Guide overview

What You’ll Learn

Everything you’ll take away from this guide, broken down into clear, practical points.

  • Understand How Cardio Affects Muscle

    Learn why cardio alone usually won’t build significant muscle.

  • Balance Cardio with Strength Training

    Discover how combining exercises supports muscle growth and health.

  • Support Growth with Nutrition and Rest

    Know the role of diet and recovery in effective muscle building.

If you’re new to fitness, it’s easy to assume that cardio and muscle building are complete opposites. Strength training is often associated with building muscle, while cardio is usually linked to burning calories and improving endurance. Because of this, many beginners wonder whether it’s even possible to build muscle if most of their exercise comes from running, cycling, swimming or other forms of cardiovascular activity.

The answer isn’t simply yes or no. Cardio can help strengthen certain muscles and improve your overall fitness, but it doesn’t usually stimulate muscle growth in the same way that strength training does.

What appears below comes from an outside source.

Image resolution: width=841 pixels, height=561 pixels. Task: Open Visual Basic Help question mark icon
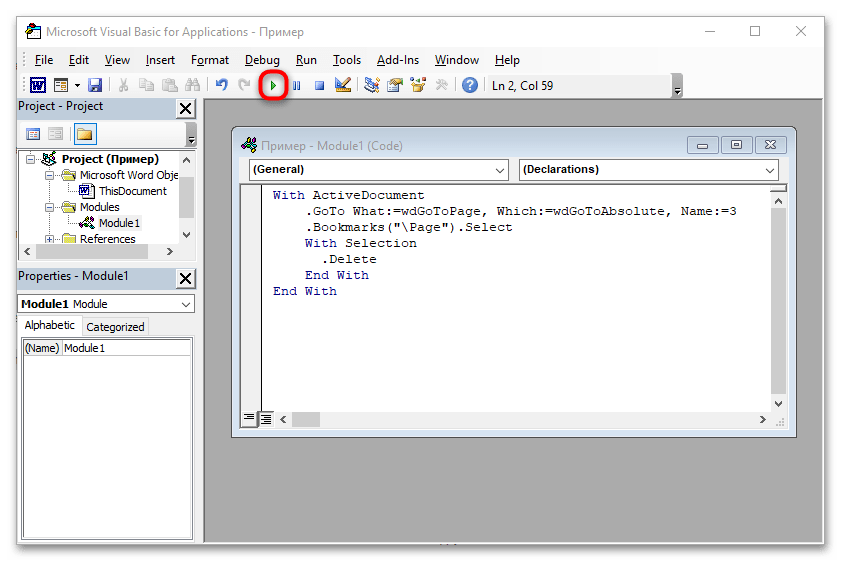[469, 86]
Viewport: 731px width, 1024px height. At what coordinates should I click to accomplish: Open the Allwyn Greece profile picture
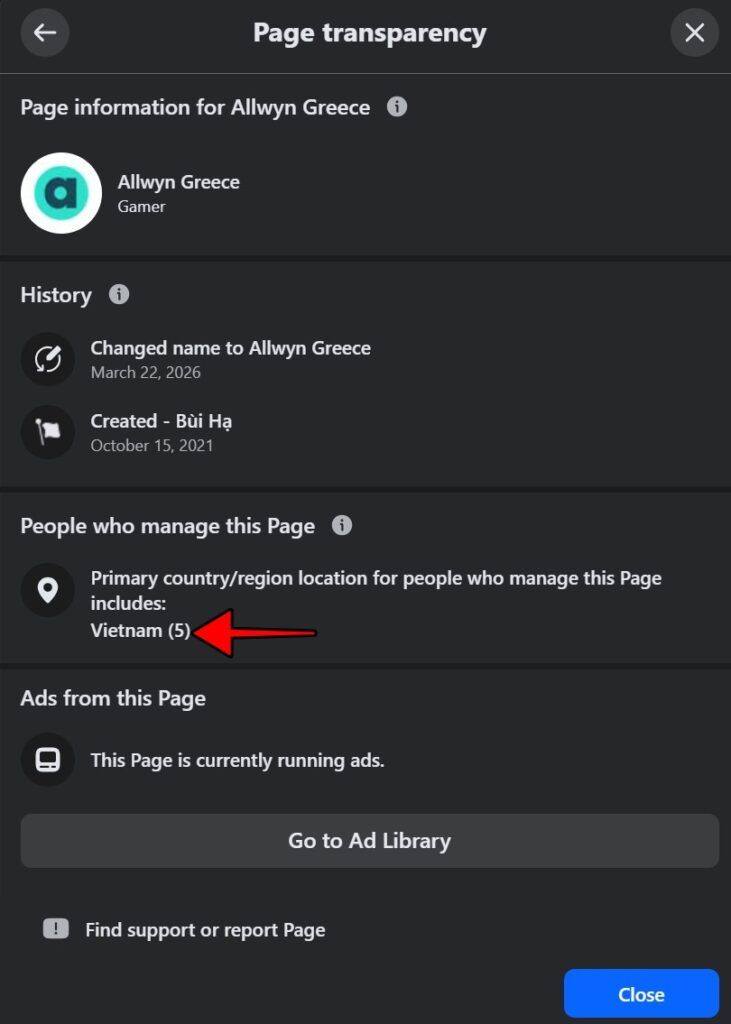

Understanding why this happens can help you set realistic expectations and build a fitness routine that matches your goals.

If you’re comparing different types of exercise more broadly, our complete guide to Strength Training vs Cardio: Which Is Better for Beginners? explains how both forms of training contribute to a healthy lifestyle. This guide focuses specifically on muscle building and explores the role cardio can—and can’t—play in developing muscle.

What Makes Muscles Grow?

To understand whether cardio builds muscle, it first helps to know how muscle growth happens.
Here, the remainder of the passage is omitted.